Tanker boots are military boots closely associated with soldiers who serve on tanks. The tanker boot was "designed by Dehner's own H. E. Ketzler and General George S. Patton Jr. in 1937" who "wanted something easy and fast to get on." Regular combat boots are laced through metal eyelets in the leather upper, but the tanker boots are fastened with leather straps which wrap around the upper and buckle near the top. This benefits the wearer in several ways:

- The leather straps are advantageous specifically to those working inside tanks. The problem with laces is that they can become undone easily and then entangled in the many exposed moving parts of a tank, and drag the wearer or part of his body into the machinery.
- Many boots have nylon or canvas panels in their uppers and also nylon laces which will melt if exposed to fire. Melting boots and laces will serve to further injure a crewman and make evacuating him out of the vehicle more difficult.
- Tracked crewmen typically find themselves performing maintenance on their vehicles in very muddy environments. The eyelets used in lacing become clogged with mud, so crewmen often just simply wrap the boot string around the upper portion of the boot without lacing through the eyelets at all. Another advantage of tanker boots is that they are much easier to loosen than a regular laced boot when caked in mud.
- Tanker boots allow for improved circulation to crew-members' feet, as they may be sitting or immobile for long periods of time. Armor crewmen during combat have reported remaining seated at their gunners', drivers', and commanders' stations for up to 48 hours during armored operations.

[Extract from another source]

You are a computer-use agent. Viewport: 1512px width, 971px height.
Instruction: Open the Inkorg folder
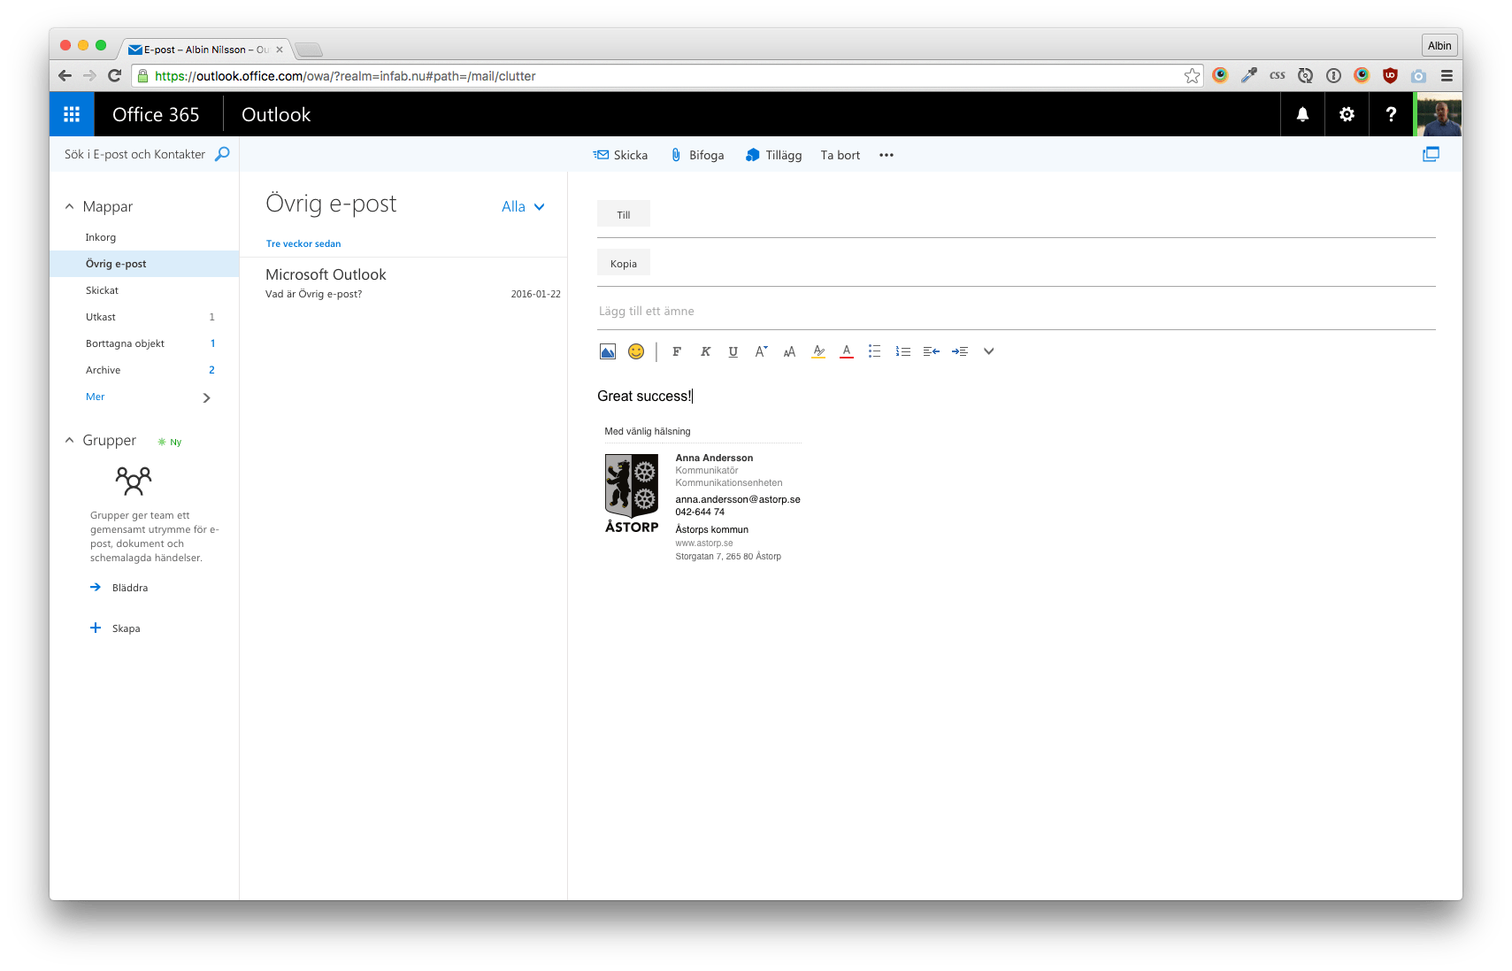[101, 237]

Tanker boots have a significant disadvantage over traditional lace-up combat boots in that they provide comparatively little ankle support; however, for troops that fight sitting in an armoured vehicle, this is relatively unimportant. An unauthorized variant of the tanker boot is the cavalry boot, or 'cav boot', which is higher above the ankle (in imitation of riding boots worn by the old horse cavalry) and might be worn by soldiers assigned to armored cavalry squadrons and scout units. The cavalry boots are more commonly seen being worn by officers in armored cavalry units.